Fierce Abs – Pyramid

Its that time again…back to university we go! To that crazy busy and exciting gym, that is overflowing with nervous first year students, who are so excited to try all of the equipment, attend the classes that are offered and embrace that healthy, active lifestyle! Most students see these first few months at the gym as a dreaded time due to the crowds, the business and the line ups for equipment. However, I see it as exciting, motivating and a time to try out new workouts! When I go to the gym I use the smaller hand held equipment such as; resistance bands, hand weights, bosu ball, medicine balls, etc. which during these hectic times, will really help you get that full workout in without having to stand in any lines, or wait around.

During these busy times I would recommend floor pyramids, as you do not need a ton of space to get a good workout in, and they are killer good for your bod! I am going to take you though one of my favourite ab pyramids which will have you feeling and looking great in no time! The best part about pyramids is that you have a goal, you know how many reps you have left to complete and that allows you to push your body to limits that may be out of your comfort zone, but will end in seriously wonderful results for you! Remember though, you know your bodies limits and what is achievable for your own self, so you can modify this workout any way you like to suit your personal needs, wants and fitness level.
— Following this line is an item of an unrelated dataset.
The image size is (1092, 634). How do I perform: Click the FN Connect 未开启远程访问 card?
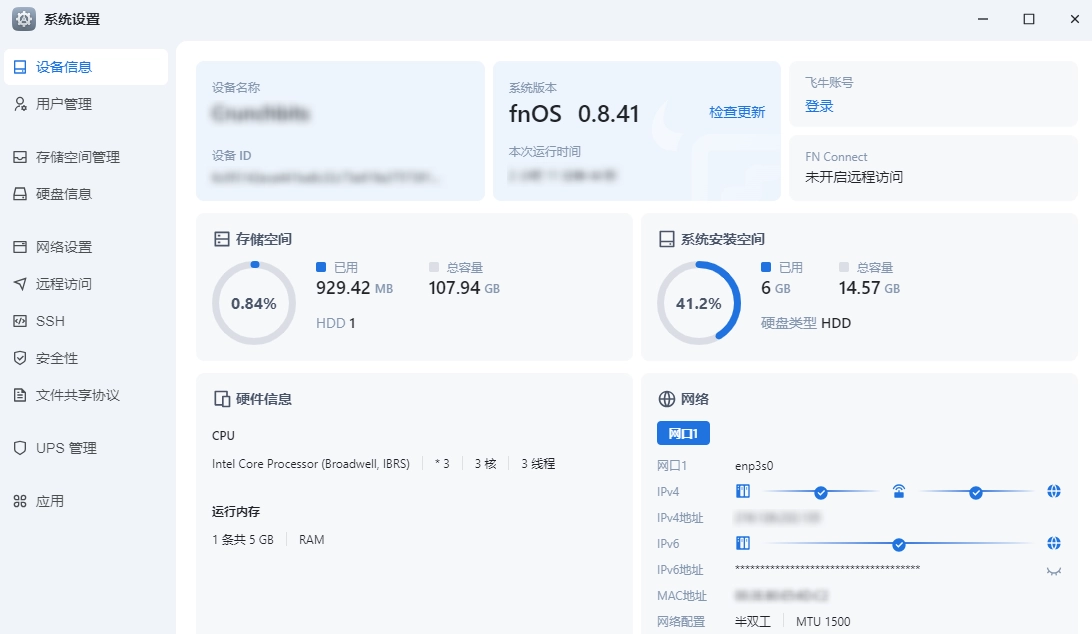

Pop on that athletic wear and here we go!



10 reps

Russian Twists (with or without medicine ball) – due 10 twists to each side

Oblique Sit-up with Crunch

Rotating Plank (plank on palms, twisting from side to side with arm that is off the matt, fully extended in the air) -10 on each side

Medicine Ball Sit-ups (with arms extended out straight during the crunching and straightening up right portion)

Superman (hold for 1 minute 40 sec. – deduct 10 seconds for each lower rep) (EX: for 9 reps hold for 1 min 30 seconds)

Ankle Touches (lie with your back on the floor, knees up and bent and feet on the floor, use your abs to pull your head a few inches off the floor and reach to touch the left ankle with the left hand and then the right ankle with the right hand) – due 10 touches on each side

Standing Power Crunch – 10 each side

Bicycle – 10 on each side

Next, repeat everything but doing 9 reps instead of 10! Going al the way down from 8,7,6…to 1 rep! You will feel the burn I am sure of it!